Proof of the lemma: Denote by $M \in \mathbb{R}^{n \times n}$ the lower triangular matrix with entries $1$ on and below the diagonal. Denote by $D \in \mathbb{R}^{n \times n}$ the diagonal matrix with entries $d_i = t_i-t_{i-1}$ on the diagonal. Since $M^{-1}$ is a two-band matrix with $+1$ on the diagonal and $-1$ on the first sub-diagonal (below the diagonal), we can write

\begin{align*} \sum_{j=1}^n \frac{(x_j-x_{j-1})^2}{t_j-t_{j-1}}= \langle M^{-1} x, D^{-1} M^{-1} x \rangle &= \langle x, (M^{-1})^T \cdot (D^{-1} M^{-1} x) \rangle \\ &= \langle x, C^{-1} x \rangle \end{align*} for $C:=M D M^T$. (Note that $(M^{-1})^T = (M^T)^{-1}$.) Performing the matrix-multiplication of the above-defined matrices, we see that $C=(\min\{t_i,t_j\})_{i,j}$. As $\det(M)=1$, it also follows that $$\det(C) = \det(D) = \prod_{j=1}^n (t_j-t_{j-1}).$$ Plugging this into $(2)$, proves the lemma.

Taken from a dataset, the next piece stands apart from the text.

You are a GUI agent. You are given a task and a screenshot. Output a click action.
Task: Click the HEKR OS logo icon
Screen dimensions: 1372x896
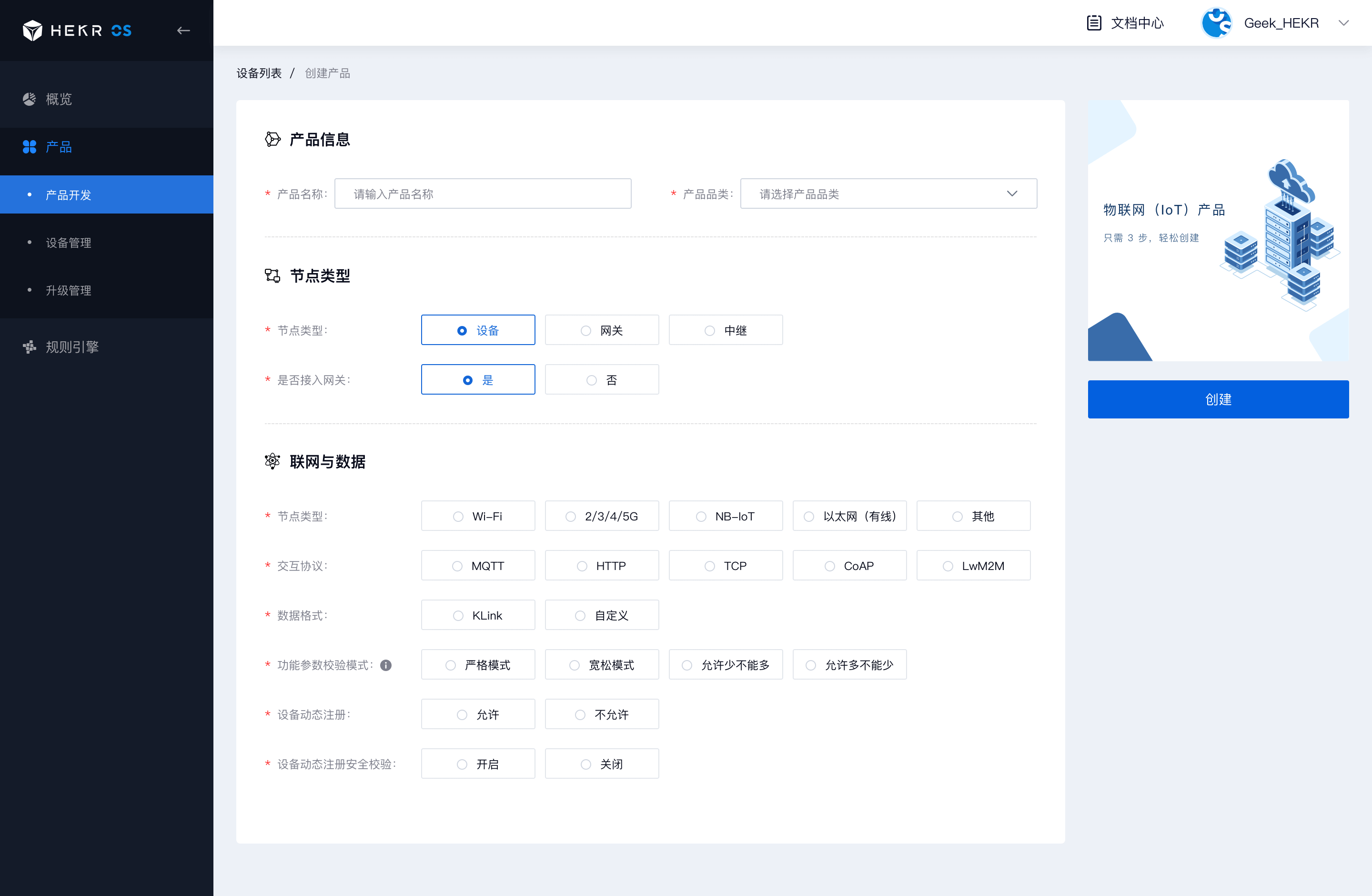(32, 30)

Note that, by the definition of $M$, we can write $$\Gamma:=\begin{pmatrix} B_{t_1} \\ \vdots \\ B_{t_n} \end{pmatrix} = M \cdot \Delta$$ where $\Delta := (B_{t_1}-B_{t_0},\ldots,B_{t_n}-B_{t_{n-1}})$. Equivalently, $$\Delta = M^{-1} \Gamma.$$ Since we know from our lemma that $\Gamma=(B_{t_1},\ldots,B_{t_n})$ is Gaussian, it follows that $\Delta$ is Gaussian as a linear combination of Gaussian random variables; more precisely,

\begin{align*} \mathbb{E}\exp(i \langle \xi, \Delta \rangle) = \mathbb{E}\exp(i \langle \xi, M^{-1} \Gamma \rangle) &= \mathbb{E}\exp(i \langle (M^{-1})^T \xi, \Gamma \rangle) \\ &= \exp(- \frac{1}{2} \langle (M^{-1})^T \xi, C (M^{-1})^T \xi \rangle) \\ &= \exp (-\frac{1}{2} \langle \xi, M^{-1} C (M^{-1})^T \xi \rangle ) \\ &=\exp(- \frac{1}{2} \langle \xi, D \xi \rangle), \end{align*} where we used in the last step that $C = MDM^T$ (see the proof of the lemma). This shows that the random vector $\Delta=(B_{t_1}-B_{t_0},\ldots,B_{t_n}-B_{t_{n-1}})$ is Gaussian with mean vector $0$ and covariance matrix $D$. Since $D$ is a diagonal matrix, this means, in particular, that $B_{t_1}-B_{t_0},\ldots,B_{t_n}-B_{t_{n-1}}$ are independent.